As the U.S. maintains the rhetoric and increases the political heat on Syria, the potential for renewed conflict involving Syria, Lebanon, Israel and the numerous resistance groups can be expected to increase. Syria’s relations with Russia and Europe add uncertain complexity to an already difficult situation and put considerable pressure on President Bashar al-Assad to manage the many conflicting interests that could lead to further violence in this troubled region. For related information, refer to the Country Briefings on Lebanon, Israel-Palestine and Turkey-Kurdistan.
Days of Rage 2011
I the aftermath of the 2011 mass uprisings in Tunisia and Egypt, Syrians took to the streets demanding government reforms. Not surprisingly, the Assad regime responded with a heavy hand and demonstrators were beaten, shot and killed by security forces.
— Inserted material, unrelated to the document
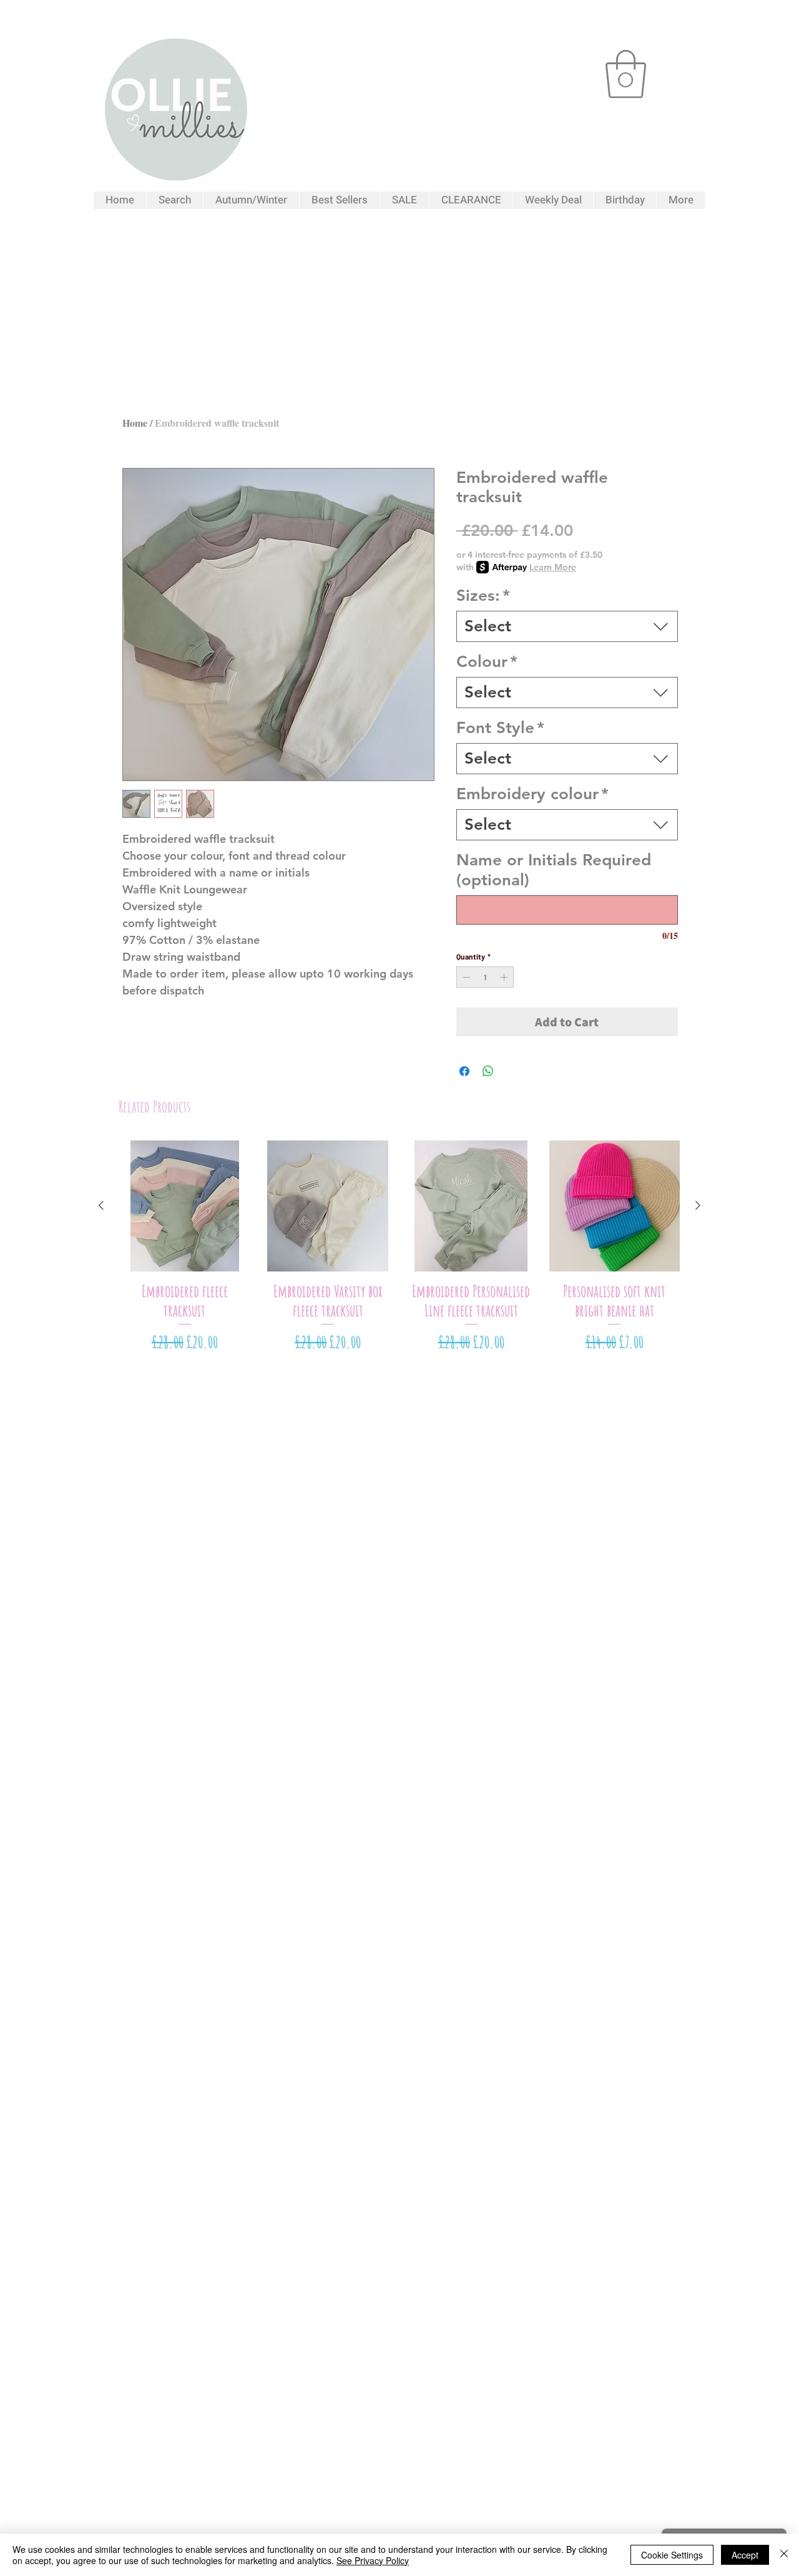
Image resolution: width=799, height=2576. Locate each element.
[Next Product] (697, 1205)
Rather than quell the uprising, government actions inflammed the situation, demonstrators greww more determined and their numbers grew. Demands for reform evolved into demands to replace the dictatorial regime.
The government announced measures to address the protesters' demands. The regime declared it would cut taxes and raise government workers salaries by 1,500 Syrian pounds ($32.60 US) a month and pledged to provide more press freedoms, increased job opportunities and curbs on government corruption. It also said it would "consider"study lifting the country's emergency law that has been in force since 1963. The regime said it would pass legislation allowing political parties.
But promises were not enough to dissaude demonstrators. "The whole of the city was out in the street to bury the dead and demand that those responsible be tried for their crimes against the people of Daraa," a witness said. "We broke the barrier of fear today and the security forces could not touch us."
The Human Rights Watch, among other groups, said that around three dozen people were killed in clashes in a 48-hour period. "Syria's security forces are showing the same cruel disregard for protesters' lives as their counterparts in Libya, Tunisia, Egypt, Yemen, and Bahrain," said Sarah Leah Whitson, Middle East and North Africa director at Human Rights Watch. "President Bashar al-Assad's talk about reforms doesn't mean anything when his security forces are mowing down people who want to talk about them."